Sarah had a Saturday job with Waitrose before her stroke and they were brilliant. They offered her to work a few days a week and assigned a buddy to help her. They even gave her a badge that said she had speech difficulties, in case customers started chatting. University was off the cards really, everything had changed. But Sarah’s commitment and attitude was brilliant and she was very positive.

She continued to improve as she stretched the boundaries. I tried wrapping her in cotton wool and keeping her safe, but she was determined. She went part time to do some voluntary work at the school where she had her stroke and helped in the biology lab. She got the chance to do some unpaid work at Glaxo Smithkline when a manager there heard about her and wanted to give her a chance. Without a degree it would be difficult to have a career in science.  

After a few years she passed her driving test. She had specialist driving lessons and extra time and assistance in the theory. Sarah had an interview, without telling me, for a job in a science lab. She got the job, which was pretty junior and challenging because of her aphasia. But she settled in well and worked hard, even though she still had fatigue. This led to where she is now, working full-time in a more senior role and producing cancer immunotherapy treatments. She recently got married and they have a house and two cats.  

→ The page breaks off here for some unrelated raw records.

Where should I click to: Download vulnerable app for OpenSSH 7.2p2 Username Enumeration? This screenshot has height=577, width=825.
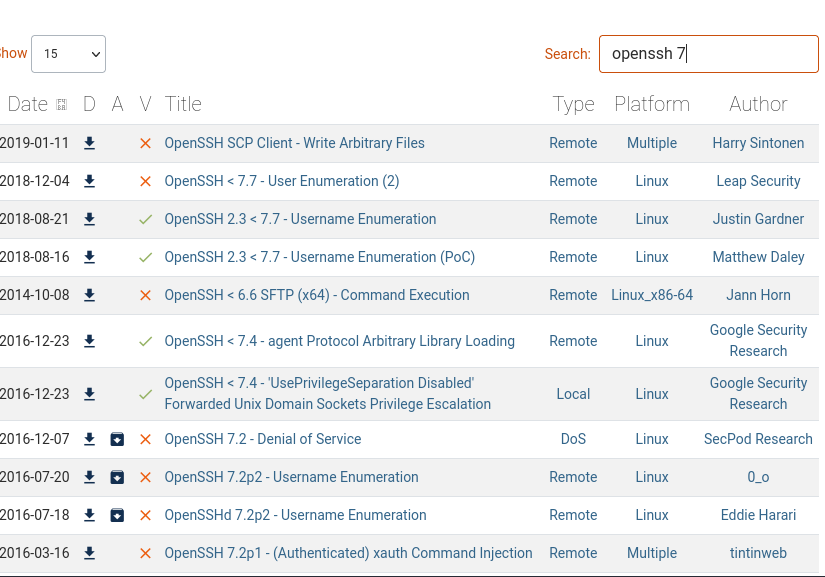tap(117, 477)
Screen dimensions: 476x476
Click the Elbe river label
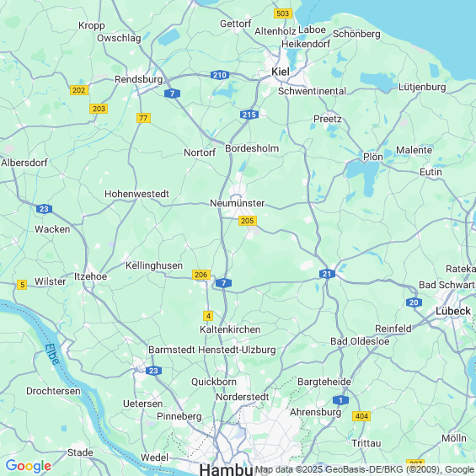(x=52, y=355)
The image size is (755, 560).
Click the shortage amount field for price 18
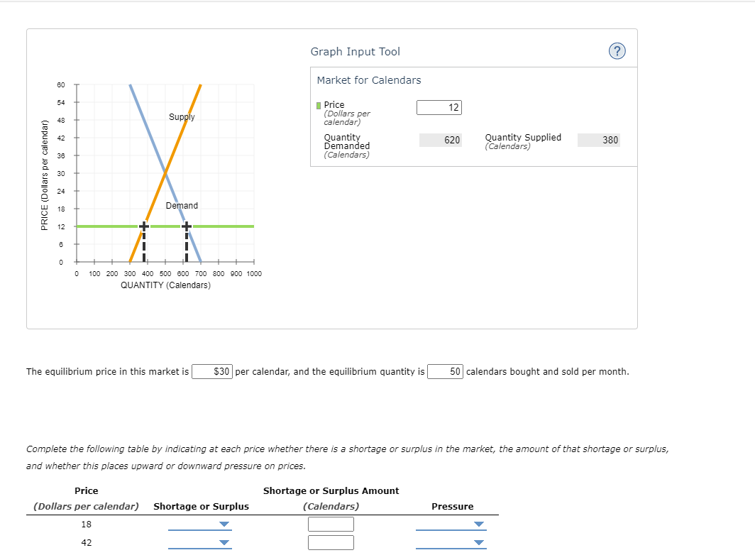click(331, 523)
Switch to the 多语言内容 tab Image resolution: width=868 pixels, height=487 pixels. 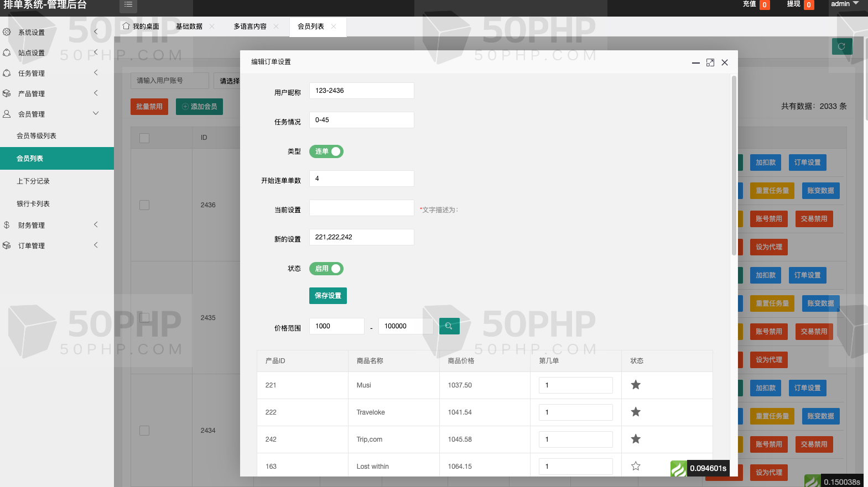click(250, 27)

Aphasia will always be there, but after going through a few stages of me grieving for how things were before, I’ve grown to accept things as they are. Sarah’s Stroke was likely caused by a PFO, a hole in the heart. This was closed at Harefield in a fairly simple procedure. It seems to be a risk factor in many young strokes. Although about 25 percent of people have a PFO, it doesn’t always cause a stroke. Strangely, I rolled over in bed to reach for my phone two years after Sarah had a stroke and I tried to say to my husband ‘my arm feels funny’, but I could hear that my speech was garbled. I’d had a stroke myself. Luckily mine was fairly minor, although psychologically it was tough. I also had a PFO which was closed by the same surgeon at Harefield.

It’s no wonder that people say we are stroke survivors not victims. Surviving is good.